Una sueca utilizaba huesos humanos para sus “actividades sexuales”

D. Benjadra-Rabat

Una sueca de 37 años utilizaba huesos humanos para sus actividades sexuales

La capacidad de imaginación del ser humano no tiene límites para lo bueno  y para lo malo. Una sueca de 37 años sin trabajo lo acaba de demostrar. Según reveló la Policía, tenía en su apartamento en la ciudad de Göteborg al menos seis cráneos, una columna vertebral y “gran cantidad de huesos”. Al parecer, con toda esa osamenta la mujer constituyó un esqueleto sobre el suelo de su vivienda, y lo más tremendo de este macabro asunto, es que, según el acto de inculpación, utilizó esos huesos “para diversas actividades sexuales”. No se sabe a qué tipo de actividades sexuales se dedicaba la mujer con el esqueleto reconstituido, porque los investigadores no han informado sobre ello. Pero no hay duda, según la justicia sueca, de que esa persona cometió un delito al “violar el descanso de los muertos” y podría ser condenada a dos años de cárcel. Los investigadores encontraron en su domicilio dos CD titulados “Mi necrofilia” y “Mi primera experiencia”, pero los contenidos tampoco han sido revelados por la Policía o la Justicia. Los investigadores también encontraron fotos de una morgue, sacos mortuorios y diversos objetos. Según dijo la magistrada Kristina Ehrenborg-Staffas en rueda de prensa, la mujer detenida disponía también del código de acceso a una morgue, y los investigadores sospechan de que la procesada preparó la exhumación de un cadáver, aunque de momento no ha sido acusada de violación de sepultura.

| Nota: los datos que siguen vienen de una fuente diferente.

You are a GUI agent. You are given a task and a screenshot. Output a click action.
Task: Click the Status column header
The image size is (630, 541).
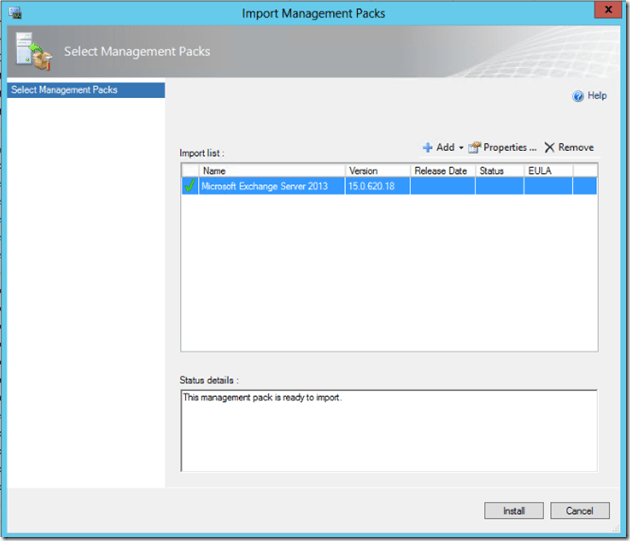(498, 171)
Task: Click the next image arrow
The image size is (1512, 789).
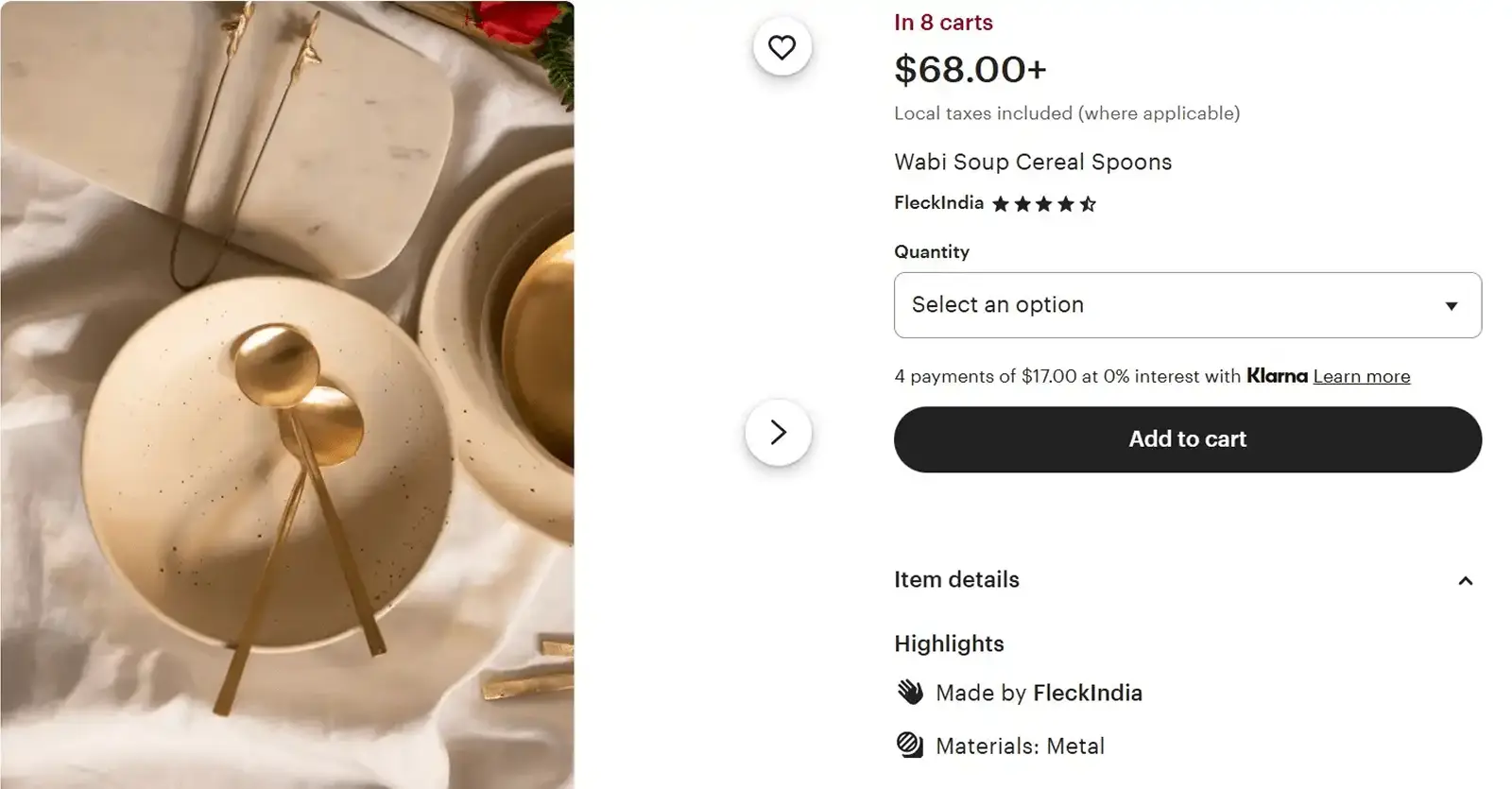Action: pyautogui.click(x=779, y=432)
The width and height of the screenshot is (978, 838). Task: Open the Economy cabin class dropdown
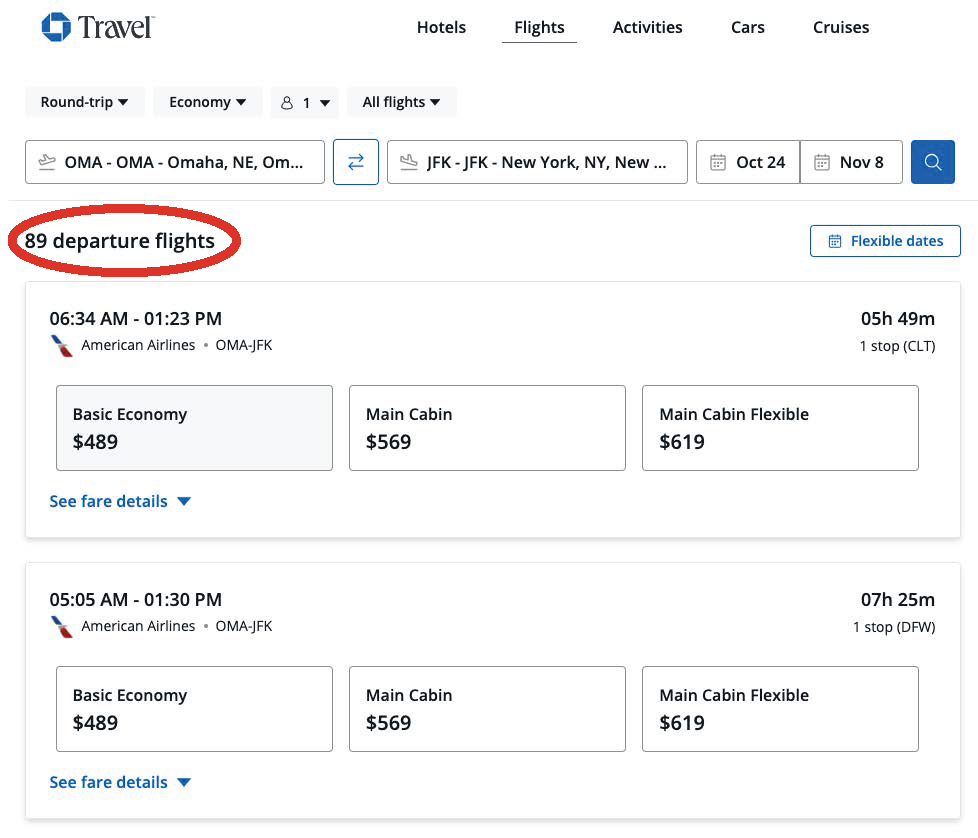tap(207, 102)
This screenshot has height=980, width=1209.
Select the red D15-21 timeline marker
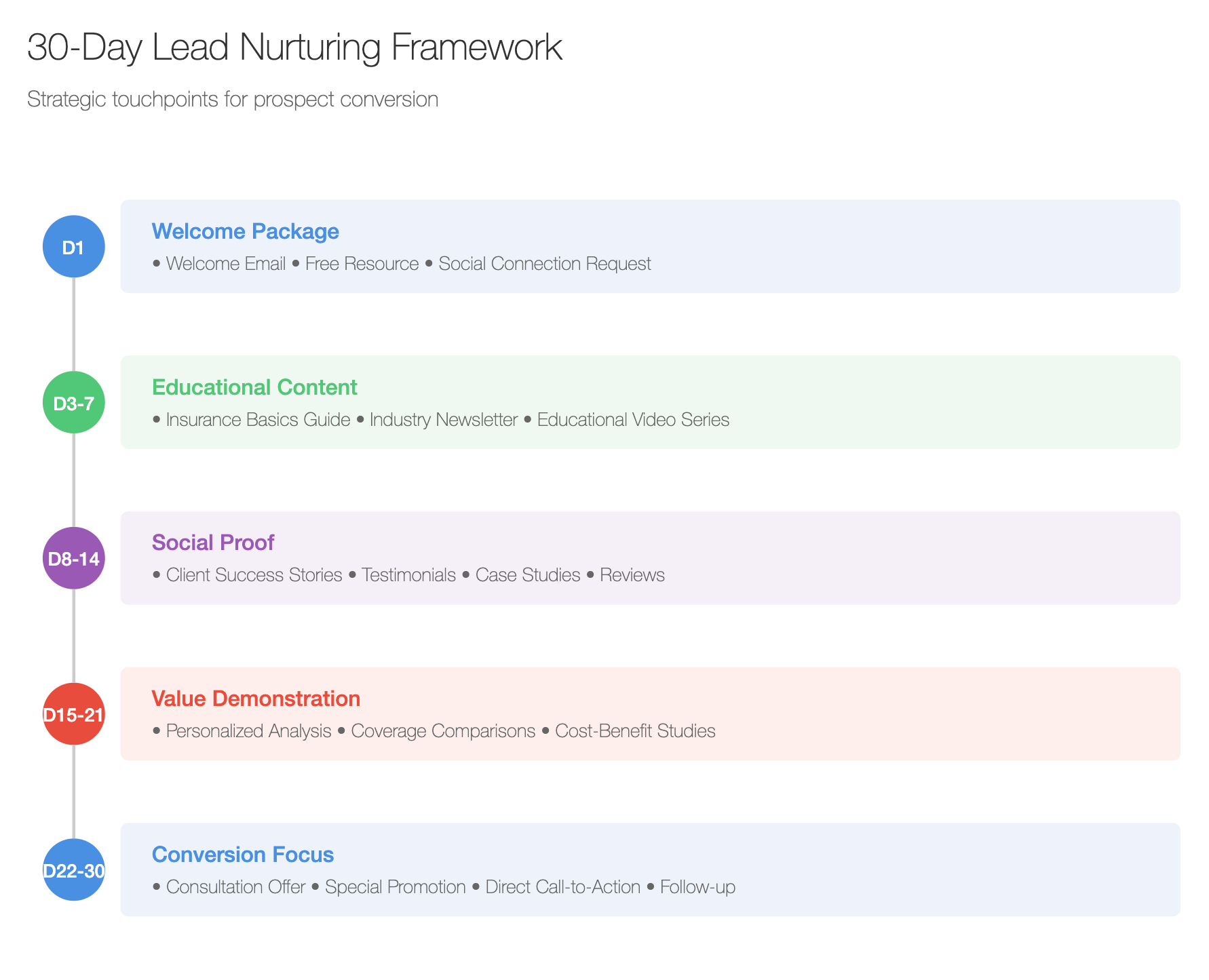[73, 714]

“Deseo a un hombre aunque esté muerto”

La mujer admitió ante la Policía y los jueces que tenía huesos humanos en su posesión, porque le interesa la historia y la arqueología, pero negó que le guste la necrofilia. Sin embargo, según la investigación en curso, la procesada contó por Internet que “es mi moral la que me fija los límites  y estoy dispuesta a aceptar el castigo si ocurriera algo, porque vale la pena. Deseo a un hombre tal como es, que esté vivo o muerto. Eso me permitiría encontrar la felicidad sexual”. Los psiquiatras que reconocieron a la mujer consideran que está en posesión de todas sus facultades. La necrofilia es una atracción morbosa hacia los cadáveres. En España, esta práctica es perseguida por la ley. El Código Penal señala en el artículo 566:  “El que, faltando al respeto debido a la memoria de los muertos, violare los sepulcros o sepulturas, profanare un cadáver o sus cenizas o, con ánimo de ultraje, destruyere, alterare o dañare las urnas funerarias, panteones, lápidas o nichos será castigado con la pena de prisión de tres a cinco meses o multa de seis a 10 meses”.